In addition to Iraq and the abuse of our troops, there are the Halliburton contracts, the lost money, the lack of accountability.

Then there's the super secret Energy Policy, led by Dick Cheney behind closed doors that resulted in the highest energy prices ever, and obscene profits for the oil companies. Coincidence? Not on your life.

Then there's the Scooter Libby deal. How much dirt does he have on Bush/Cheney, etc.? And will he use it to avoid being locked up for the rest of his life?

There's the outing of an active, undercover CIA Agent for political gain. Said agent undercover fighting the war on terror. If that isn't treasonous, I don't know what is.

We can include the torture of prisoners, against Geneva Conventions. That's a war crime.

Lying to the American people, the United Nations, and other countries.

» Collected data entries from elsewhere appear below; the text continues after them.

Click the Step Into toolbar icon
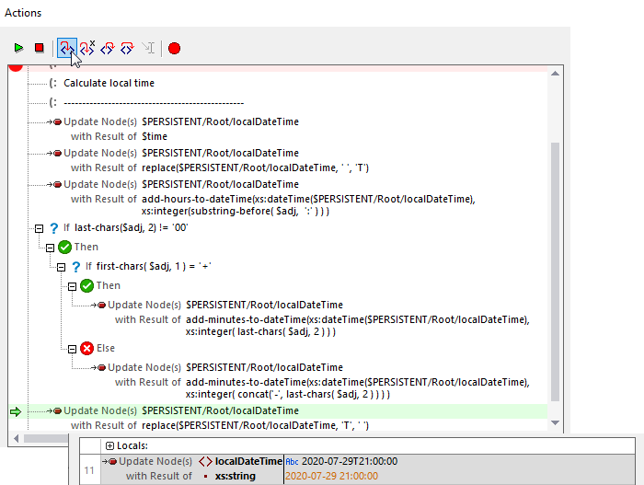The width and height of the screenshot is (644, 485). click(66, 48)
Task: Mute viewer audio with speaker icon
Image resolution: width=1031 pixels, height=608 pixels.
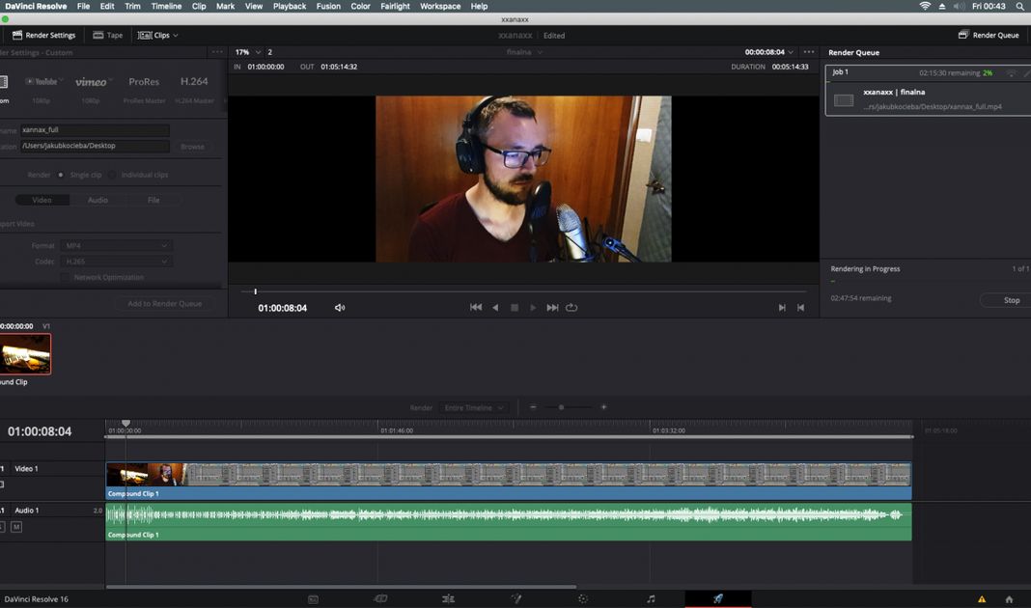Action: [x=340, y=308]
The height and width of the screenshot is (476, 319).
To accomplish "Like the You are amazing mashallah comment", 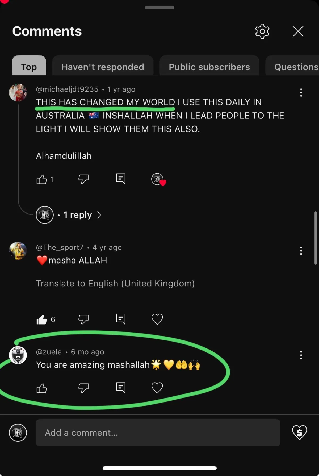I will [42, 388].
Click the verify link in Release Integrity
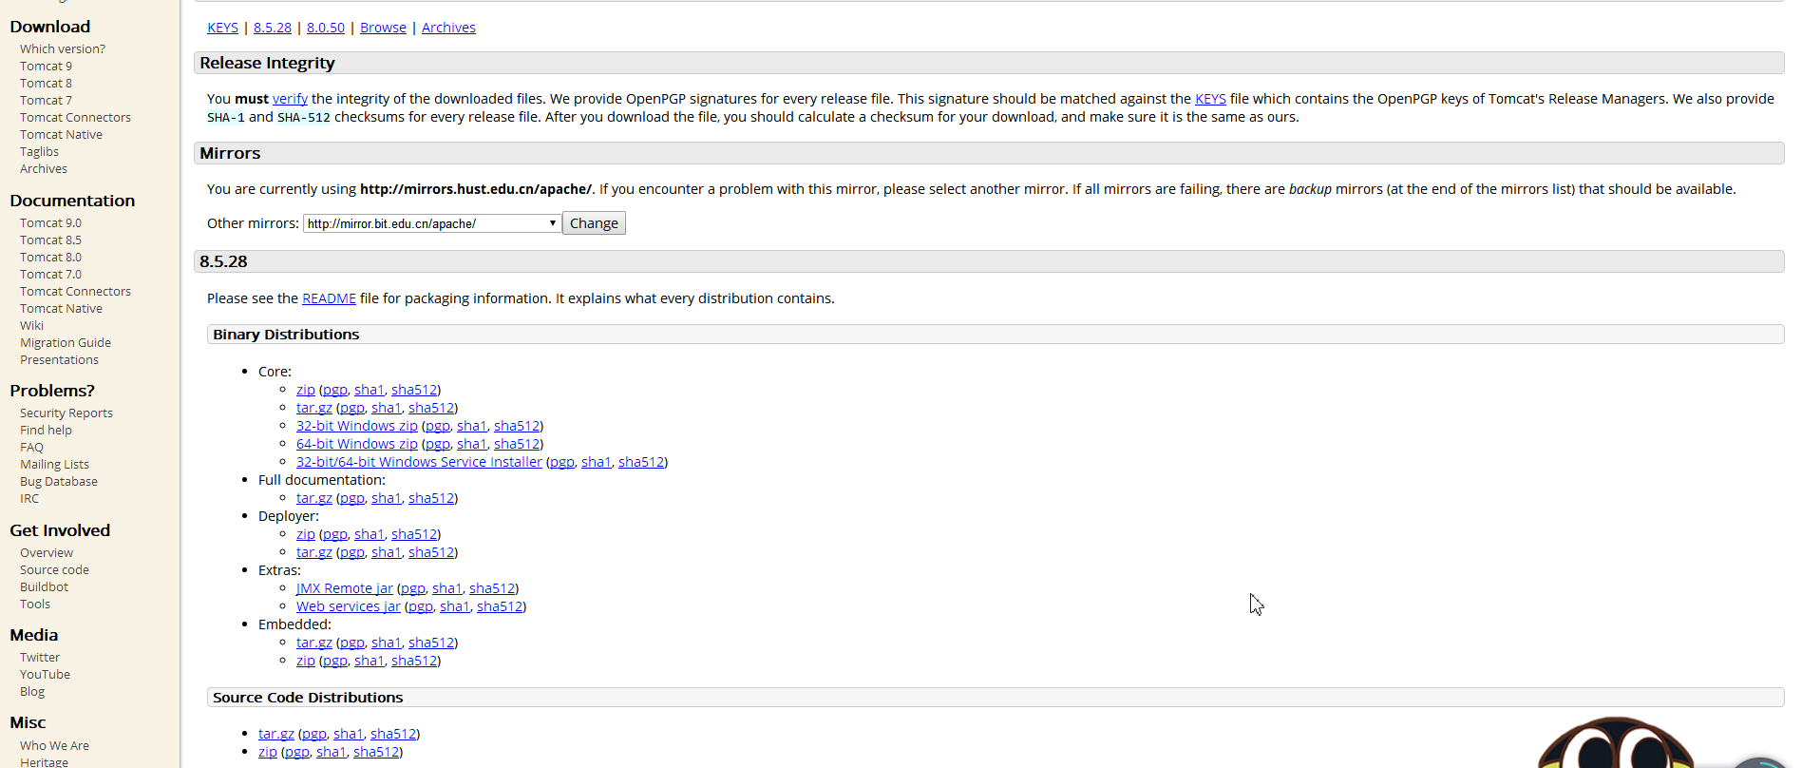The height and width of the screenshot is (768, 1802). (290, 99)
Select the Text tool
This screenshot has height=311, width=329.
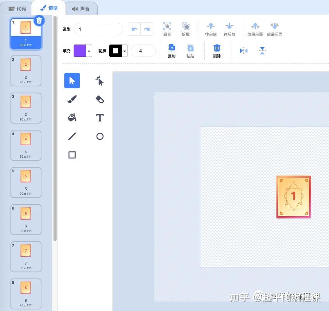click(x=100, y=117)
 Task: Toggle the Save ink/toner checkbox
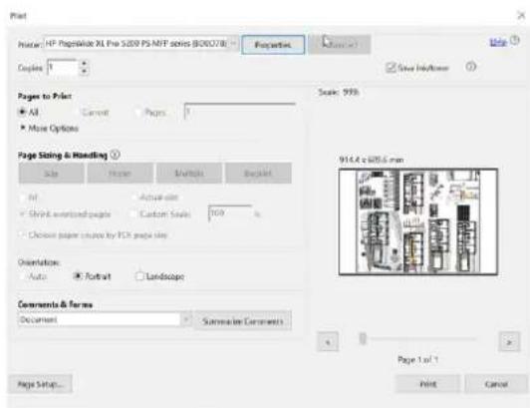pos(391,68)
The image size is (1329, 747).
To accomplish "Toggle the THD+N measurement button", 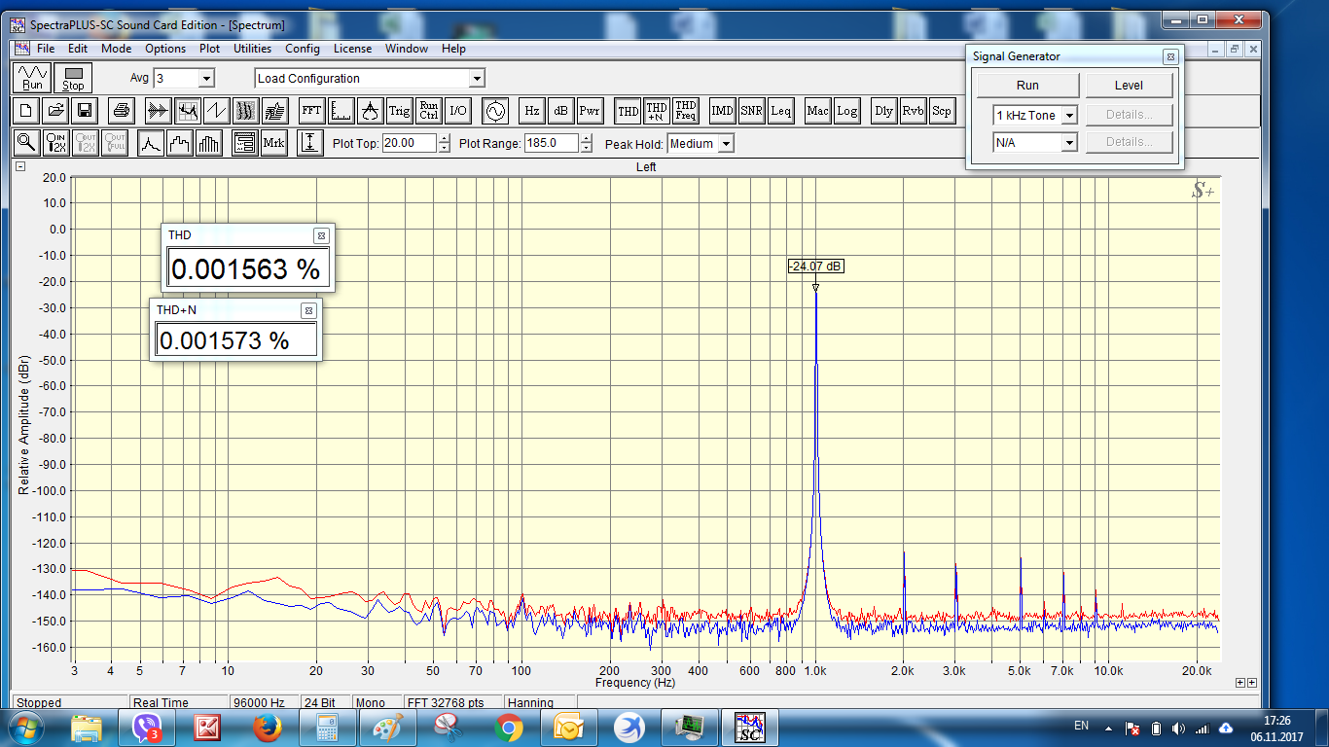I will click(x=657, y=111).
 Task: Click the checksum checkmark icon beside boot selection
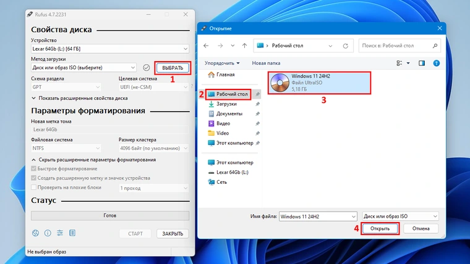[x=146, y=67]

Once Congress starts doing its job (for the first time in 6 years, I might add), they will uncover many things that will warrant further investigation. And those investigations will lead to the core of the Bush Administration, revealing the most corrupt Administration in the history of the United States of America. Violations of the Oath of Office, violations against the Constitution of the United States of America, the Bill of Rights, and abuse of the American people.

Impeachment? There's no question it will be on the table once these activities are looked into. And every member of Congress will have to support it, or risk losing everything. The American people spoke loud and clear in November: enough is enough!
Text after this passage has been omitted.